If you live in Europe or Asia you watch your TV programs at 50 frames per second in a standard called PAL (Europe) or Secam (Asia). TV is broadcast in something called interlaced mode. Every second frame the odd lines are updated and every other update the even scan lines are updated. The actual refresh is so quick that your brain will compensate and you will see it as normal. The actual refresh rate of a TV is only 25 fps, close to the cinema. The interlaced pictures is mostly visible when the camera pans. It can also be quite visible on videos with slow refresh rate on your computer.

In the USA the TV format is called NTSC and is updated 60 times per seconds and is also interlaced. New images are displayed on screen 30 times per second.
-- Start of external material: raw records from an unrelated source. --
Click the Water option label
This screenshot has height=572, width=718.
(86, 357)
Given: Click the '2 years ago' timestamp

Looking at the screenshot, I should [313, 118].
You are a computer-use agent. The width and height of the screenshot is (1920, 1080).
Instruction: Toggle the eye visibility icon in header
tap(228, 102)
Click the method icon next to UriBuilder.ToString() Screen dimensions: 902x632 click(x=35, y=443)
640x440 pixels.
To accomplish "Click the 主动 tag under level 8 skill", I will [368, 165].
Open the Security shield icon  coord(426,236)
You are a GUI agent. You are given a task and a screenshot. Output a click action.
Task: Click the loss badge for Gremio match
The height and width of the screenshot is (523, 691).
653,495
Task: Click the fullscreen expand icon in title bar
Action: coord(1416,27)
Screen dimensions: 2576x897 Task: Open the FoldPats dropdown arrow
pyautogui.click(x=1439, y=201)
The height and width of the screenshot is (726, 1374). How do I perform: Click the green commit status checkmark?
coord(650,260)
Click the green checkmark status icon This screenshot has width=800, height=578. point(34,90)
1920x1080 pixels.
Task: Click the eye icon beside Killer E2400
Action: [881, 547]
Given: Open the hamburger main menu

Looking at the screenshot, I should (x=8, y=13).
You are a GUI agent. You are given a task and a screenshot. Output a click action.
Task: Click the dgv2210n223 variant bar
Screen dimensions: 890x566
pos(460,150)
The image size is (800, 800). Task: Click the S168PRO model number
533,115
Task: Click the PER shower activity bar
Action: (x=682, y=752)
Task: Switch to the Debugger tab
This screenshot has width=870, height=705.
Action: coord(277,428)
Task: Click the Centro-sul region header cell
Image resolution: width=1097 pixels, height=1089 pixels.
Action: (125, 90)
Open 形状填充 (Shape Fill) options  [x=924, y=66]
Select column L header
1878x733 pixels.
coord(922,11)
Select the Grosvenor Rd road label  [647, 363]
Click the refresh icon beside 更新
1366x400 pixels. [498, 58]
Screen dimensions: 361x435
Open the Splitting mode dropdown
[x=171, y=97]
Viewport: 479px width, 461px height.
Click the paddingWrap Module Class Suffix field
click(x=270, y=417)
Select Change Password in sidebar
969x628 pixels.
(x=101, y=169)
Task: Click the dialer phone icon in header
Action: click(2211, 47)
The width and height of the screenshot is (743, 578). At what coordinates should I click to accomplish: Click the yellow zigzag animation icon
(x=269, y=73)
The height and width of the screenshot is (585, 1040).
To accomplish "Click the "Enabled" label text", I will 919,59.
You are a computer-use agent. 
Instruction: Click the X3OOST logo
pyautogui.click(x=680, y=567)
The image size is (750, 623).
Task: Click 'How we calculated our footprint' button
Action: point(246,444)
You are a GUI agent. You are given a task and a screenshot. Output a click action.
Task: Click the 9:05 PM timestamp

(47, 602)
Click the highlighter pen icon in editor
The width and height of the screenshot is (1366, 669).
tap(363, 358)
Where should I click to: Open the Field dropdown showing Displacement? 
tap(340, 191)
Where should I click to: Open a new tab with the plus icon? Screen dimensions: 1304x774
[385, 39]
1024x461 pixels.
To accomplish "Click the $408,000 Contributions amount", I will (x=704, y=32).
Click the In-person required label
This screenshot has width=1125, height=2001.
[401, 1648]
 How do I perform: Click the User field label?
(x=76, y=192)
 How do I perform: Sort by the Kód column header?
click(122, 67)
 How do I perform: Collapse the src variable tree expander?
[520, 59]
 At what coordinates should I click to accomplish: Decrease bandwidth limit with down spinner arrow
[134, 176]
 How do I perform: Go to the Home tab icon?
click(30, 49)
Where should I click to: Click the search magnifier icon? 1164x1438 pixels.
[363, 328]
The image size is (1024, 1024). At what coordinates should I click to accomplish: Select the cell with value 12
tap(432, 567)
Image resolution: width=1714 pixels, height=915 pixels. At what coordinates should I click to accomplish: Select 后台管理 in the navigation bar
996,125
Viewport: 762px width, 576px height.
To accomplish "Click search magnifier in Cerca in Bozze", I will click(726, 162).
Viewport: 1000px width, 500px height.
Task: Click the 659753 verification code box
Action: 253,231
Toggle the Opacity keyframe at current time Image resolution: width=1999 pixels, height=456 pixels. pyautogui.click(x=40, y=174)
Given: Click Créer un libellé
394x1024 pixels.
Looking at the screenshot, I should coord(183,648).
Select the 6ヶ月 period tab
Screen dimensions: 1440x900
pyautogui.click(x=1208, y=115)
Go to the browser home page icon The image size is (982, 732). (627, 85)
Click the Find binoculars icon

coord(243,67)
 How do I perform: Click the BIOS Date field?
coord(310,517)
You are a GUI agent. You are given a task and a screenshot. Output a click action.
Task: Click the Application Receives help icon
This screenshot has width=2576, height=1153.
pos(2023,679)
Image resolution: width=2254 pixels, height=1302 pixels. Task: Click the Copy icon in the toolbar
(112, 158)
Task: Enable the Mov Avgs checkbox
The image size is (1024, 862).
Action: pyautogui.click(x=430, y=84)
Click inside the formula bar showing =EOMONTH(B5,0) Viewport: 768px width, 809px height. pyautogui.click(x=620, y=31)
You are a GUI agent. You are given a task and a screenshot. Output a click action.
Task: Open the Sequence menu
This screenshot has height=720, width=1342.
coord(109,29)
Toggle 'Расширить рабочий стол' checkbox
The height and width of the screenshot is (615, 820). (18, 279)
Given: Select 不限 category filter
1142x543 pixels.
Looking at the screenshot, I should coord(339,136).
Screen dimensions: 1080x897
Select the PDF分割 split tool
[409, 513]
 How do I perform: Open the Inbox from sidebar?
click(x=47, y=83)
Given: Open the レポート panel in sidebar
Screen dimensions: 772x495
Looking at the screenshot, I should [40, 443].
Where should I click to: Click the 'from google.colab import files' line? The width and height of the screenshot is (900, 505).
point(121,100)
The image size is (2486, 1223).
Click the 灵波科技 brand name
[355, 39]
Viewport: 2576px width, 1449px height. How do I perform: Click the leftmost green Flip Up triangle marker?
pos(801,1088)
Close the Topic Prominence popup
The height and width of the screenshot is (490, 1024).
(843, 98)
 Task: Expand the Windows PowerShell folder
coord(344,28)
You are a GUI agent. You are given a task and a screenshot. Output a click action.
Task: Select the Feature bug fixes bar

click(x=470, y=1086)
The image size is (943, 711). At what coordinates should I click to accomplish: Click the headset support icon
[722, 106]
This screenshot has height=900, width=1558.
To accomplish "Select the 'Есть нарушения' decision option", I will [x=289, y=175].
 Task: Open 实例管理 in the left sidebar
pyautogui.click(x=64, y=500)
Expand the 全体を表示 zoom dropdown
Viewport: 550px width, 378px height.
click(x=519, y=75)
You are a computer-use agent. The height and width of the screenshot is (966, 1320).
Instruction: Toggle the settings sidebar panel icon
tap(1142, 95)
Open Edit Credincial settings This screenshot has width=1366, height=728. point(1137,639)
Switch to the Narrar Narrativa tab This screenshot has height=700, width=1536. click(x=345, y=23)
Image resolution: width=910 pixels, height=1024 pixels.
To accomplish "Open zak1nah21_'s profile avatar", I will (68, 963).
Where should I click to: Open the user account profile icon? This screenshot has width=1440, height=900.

High Definition TVs, HDTV, usually has a refresh rate of 60 frames per second or more and does not use interlaced. When the TV is not interlaced its called progressive, the screen is updated 60 times per second. LCD computer screens also typically use non interlaced refresh.

New 3D TVs need to have even higher frame rate since the percieved framerate in effect is split between the left and right eye. To view 3D at 50 frames per second the 3DTV needs to refersh its display at 100 frames per second. When viewing 3D with low framerate you will experience something called ghosting, shadows of the frame rendered for the other eye. The ghosting effect will go away with higher framerates. When we talk about the higher framerate of the 3DTV we typically only talk about the update of the display ie the same video frame is output several times to the display.


Frame rate is one of the factors affecting movie file size and quality. The update can be interlaced or non interlaced, progressive.